**SOURCE INFORMATION:**
━━━━━━━━━━━━━━━━━━━━
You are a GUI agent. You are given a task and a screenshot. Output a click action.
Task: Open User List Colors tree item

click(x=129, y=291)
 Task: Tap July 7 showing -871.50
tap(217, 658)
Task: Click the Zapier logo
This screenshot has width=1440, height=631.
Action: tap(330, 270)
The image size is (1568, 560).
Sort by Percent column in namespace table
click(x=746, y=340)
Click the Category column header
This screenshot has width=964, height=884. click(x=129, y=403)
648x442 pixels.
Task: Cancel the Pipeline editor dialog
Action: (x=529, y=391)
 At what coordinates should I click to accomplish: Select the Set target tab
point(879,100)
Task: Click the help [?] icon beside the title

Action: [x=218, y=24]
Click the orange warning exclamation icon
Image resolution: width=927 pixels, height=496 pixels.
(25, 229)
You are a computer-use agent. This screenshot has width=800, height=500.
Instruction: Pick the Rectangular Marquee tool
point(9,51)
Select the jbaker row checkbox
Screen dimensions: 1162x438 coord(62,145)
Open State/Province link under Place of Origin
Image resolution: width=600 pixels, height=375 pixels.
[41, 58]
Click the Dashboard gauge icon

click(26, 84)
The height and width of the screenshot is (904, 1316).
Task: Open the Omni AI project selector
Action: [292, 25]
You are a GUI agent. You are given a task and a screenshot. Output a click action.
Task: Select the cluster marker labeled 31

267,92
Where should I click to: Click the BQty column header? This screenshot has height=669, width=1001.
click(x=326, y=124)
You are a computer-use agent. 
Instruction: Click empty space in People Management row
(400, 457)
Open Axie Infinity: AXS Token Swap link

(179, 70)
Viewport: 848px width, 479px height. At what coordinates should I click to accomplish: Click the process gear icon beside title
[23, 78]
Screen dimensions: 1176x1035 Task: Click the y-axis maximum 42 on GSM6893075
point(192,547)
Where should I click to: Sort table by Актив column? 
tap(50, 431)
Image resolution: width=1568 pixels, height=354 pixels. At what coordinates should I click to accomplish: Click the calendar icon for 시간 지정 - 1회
━━━━━━━━━━━━━━━━━━━━
**TASK DESCRIPTION:**
Give the complete material back, word for word.

**EXERCISE ANSWER:**
You are a GUI agent. You are given a task and a screenshot. Output a click action.
Task: Open User List Colors tree item

click(x=129, y=291)
 Task: Tap July 7 showing -871.50
tap(217, 658)
Task: Click the Zapier logo
This screenshot has width=1440, height=631.
Action: tap(330, 270)
The image size is (1568, 560).
Sort by Percent column in namespace table
click(x=746, y=340)
Click the Category column header
This screenshot has width=964, height=884. click(x=129, y=403)
648x442 pixels.
Task: Cancel the Pipeline editor dialog
Action: (x=529, y=391)
 At what coordinates should I click to accomplish: Select the Set target tab
point(879,100)
Task: Click the help [?] icon beside the title

Action: [x=218, y=24]
Click the orange warning exclamation icon
Image resolution: width=927 pixels, height=496 pixels.
(25, 229)
You are a computer-use agent. This screenshot has width=800, height=500.
Instruction: Pick the Rectangular Marquee tool
point(9,51)
Select the jbaker row checkbox
Screen dimensions: 1162x438 coord(62,145)
Open State/Province link under Place of Origin
Image resolution: width=600 pixels, height=375 pixels.
[41, 58]
Click the Dashboard gauge icon

click(26, 84)
The height and width of the screenshot is (904, 1316).
Task: Open the Omni AI project selector
Action: [292, 25]
You are a GUI agent. You are given a task and a screenshot. Output a click action.
Task: Select the cluster marker labeled 31

267,92
Where should I click to: Click the BQty column header? This screenshot has height=669, width=1001.
click(x=326, y=124)
You are a computer-use agent. 
Instruction: Click empty space in People Management row
(400, 457)
Open Axie Infinity: AXS Token Swap link

(179, 70)
Viewport: 848px width, 479px height. At what coordinates should I click to accomplish: Click the process gear icon beside title
[23, 78]
Screen dimensions: 1176x1035 Task: Click the y-axis maximum 42 on GSM6893075
point(192,547)
Where should I click to: Sort table by Актив column? 
tap(50, 431)
Image resolution: width=1568 pixels, height=354 pixels. At what coordinates should I click to accomplish: Click the calendar icon for 시간 지정 - 1회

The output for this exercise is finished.